**AVAILABLE DATA:**
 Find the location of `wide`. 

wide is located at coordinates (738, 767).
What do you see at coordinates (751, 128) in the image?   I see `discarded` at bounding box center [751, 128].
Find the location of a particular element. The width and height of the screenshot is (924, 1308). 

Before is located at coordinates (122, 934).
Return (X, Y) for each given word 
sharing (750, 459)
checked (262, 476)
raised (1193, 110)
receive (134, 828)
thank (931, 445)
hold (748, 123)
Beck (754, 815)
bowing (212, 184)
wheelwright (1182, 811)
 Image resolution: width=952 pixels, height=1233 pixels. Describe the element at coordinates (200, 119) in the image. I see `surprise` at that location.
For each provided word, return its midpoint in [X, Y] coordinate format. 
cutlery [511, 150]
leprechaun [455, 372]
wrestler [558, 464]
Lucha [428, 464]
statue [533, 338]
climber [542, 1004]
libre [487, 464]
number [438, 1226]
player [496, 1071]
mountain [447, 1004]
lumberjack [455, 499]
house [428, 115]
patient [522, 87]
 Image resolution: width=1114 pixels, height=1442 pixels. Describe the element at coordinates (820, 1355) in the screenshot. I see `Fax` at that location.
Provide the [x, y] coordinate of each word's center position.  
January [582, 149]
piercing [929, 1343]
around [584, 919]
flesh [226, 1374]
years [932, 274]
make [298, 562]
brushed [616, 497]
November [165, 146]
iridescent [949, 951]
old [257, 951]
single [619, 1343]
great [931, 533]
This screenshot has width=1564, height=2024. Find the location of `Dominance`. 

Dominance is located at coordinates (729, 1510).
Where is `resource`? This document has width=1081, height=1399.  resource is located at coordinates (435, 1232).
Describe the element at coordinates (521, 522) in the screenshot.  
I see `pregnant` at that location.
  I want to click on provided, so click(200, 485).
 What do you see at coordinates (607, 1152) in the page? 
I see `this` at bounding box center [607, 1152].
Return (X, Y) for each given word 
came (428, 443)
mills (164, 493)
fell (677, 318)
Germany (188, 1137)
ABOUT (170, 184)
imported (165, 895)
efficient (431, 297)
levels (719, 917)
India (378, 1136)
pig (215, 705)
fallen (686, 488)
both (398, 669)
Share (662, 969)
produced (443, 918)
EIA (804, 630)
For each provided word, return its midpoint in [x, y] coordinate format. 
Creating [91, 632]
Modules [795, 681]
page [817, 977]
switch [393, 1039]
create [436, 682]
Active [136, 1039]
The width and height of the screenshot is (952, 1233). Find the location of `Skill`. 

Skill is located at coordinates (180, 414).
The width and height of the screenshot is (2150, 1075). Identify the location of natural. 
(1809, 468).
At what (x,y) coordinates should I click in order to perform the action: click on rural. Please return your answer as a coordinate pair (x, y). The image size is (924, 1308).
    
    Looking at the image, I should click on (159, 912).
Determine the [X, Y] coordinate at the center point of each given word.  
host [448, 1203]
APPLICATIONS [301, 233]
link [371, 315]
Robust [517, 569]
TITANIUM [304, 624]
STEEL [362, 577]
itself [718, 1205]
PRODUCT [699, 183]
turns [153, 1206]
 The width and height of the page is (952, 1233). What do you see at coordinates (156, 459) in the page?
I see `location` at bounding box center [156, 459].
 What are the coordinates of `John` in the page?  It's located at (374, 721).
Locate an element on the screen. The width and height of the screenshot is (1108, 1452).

**THE TASK:**
Update the records above by changing every "Find the location of" to "Locate" and leaving everything else as it is.

**ANSWER TO THIS TASK:**
 Locate `wide`. 

wide is located at coordinates (738, 767).
What do you see at coordinates (751, 128) in the image?   I see `discarded` at bounding box center [751, 128].
Locate a particular element. The width and height of the screenshot is (924, 1308). 

Before is located at coordinates (122, 934).
Return (X, Y) for each given word 
sharing (750, 459)
checked (262, 476)
raised (1193, 110)
receive (134, 828)
thank (931, 445)
hold (748, 123)
Beck (754, 815)
bowing (212, 184)
wheelwright (1182, 811)
 Image resolution: width=952 pixels, height=1233 pixels. Describe the element at coordinates (200, 119) in the image. I see `surprise` at that location.
For each provided word, return its midpoint in [X, Y] coordinate format. 
cutlery [511, 150]
leprechaun [455, 372]
wrestler [558, 464]
Lucha [428, 464]
statue [533, 338]
climber [542, 1004]
libre [487, 464]
number [438, 1226]
player [496, 1071]
mountain [447, 1004]
lumberjack [455, 499]
house [428, 115]
patient [522, 87]
 Image resolution: width=1114 pixels, height=1442 pixels. Describe the element at coordinates (820, 1355) in the screenshot. I see `Fax` at that location.
Provide the [x, y] coordinate of each word's center position.  
January [582, 149]
piercing [929, 1343]
around [584, 919]
flesh [226, 1374]
years [932, 274]
make [298, 562]
brushed [616, 497]
November [165, 146]
iridescent [949, 951]
old [257, 951]
single [619, 1343]
great [931, 533]
This screenshot has width=1564, height=2024. Locate `Dominance`. 

Dominance is located at coordinates (729, 1510).
Where is `resource`? This document has width=1081, height=1399.  resource is located at coordinates (435, 1232).
Describe the element at coordinates (521, 522) in the screenshot.  
I see `pregnant` at that location.
  I want to click on provided, so click(200, 485).
 What do you see at coordinates (607, 1152) in the page? 
I see `this` at bounding box center [607, 1152].
Return (X, Y) for each given word 
came (428, 443)
mills (164, 493)
fell (677, 318)
Germany (188, 1137)
ABOUT (170, 184)
imported (165, 895)
efficient (431, 297)
levels (719, 917)
India (378, 1136)
pig (215, 705)
fallen (686, 488)
both (398, 669)
Share (662, 969)
produced (443, 918)
EIA (804, 630)
For each provided word, return its midpoint in [x, y] coordinate format. 
Creating [91, 632]
Modules [795, 681]
page [817, 977]
switch [393, 1039]
create [436, 682]
Active [136, 1039]
The width and height of the screenshot is (952, 1233). Locate `Skill`. 

Skill is located at coordinates (180, 414).
The width and height of the screenshot is (2150, 1075). Identify the location of natural. 
(1809, 468).
At what (x,y) coordinates should I click in order to perform the action: click on rural. Please return your answer as a coordinate pair (x, y). The image size is (924, 1308).
    
    Looking at the image, I should click on (159, 912).
Determine the [X, Y] coordinate at the center point of each given word.  
host [448, 1203]
APPLICATIONS [301, 233]
link [371, 315]
Robust [517, 569]
TITANIUM [304, 624]
STEEL [362, 577]
itself [718, 1205]
PRODUCT [699, 183]
turns [153, 1206]
 The width and height of the page is (952, 1233). What do you see at coordinates (156, 459) in the page?
I see `location` at bounding box center [156, 459].
 What are the coordinates of `John` in the page?  It's located at (374, 721).
Locate an element on the screen. The width and height of the screenshot is (1108, 1452).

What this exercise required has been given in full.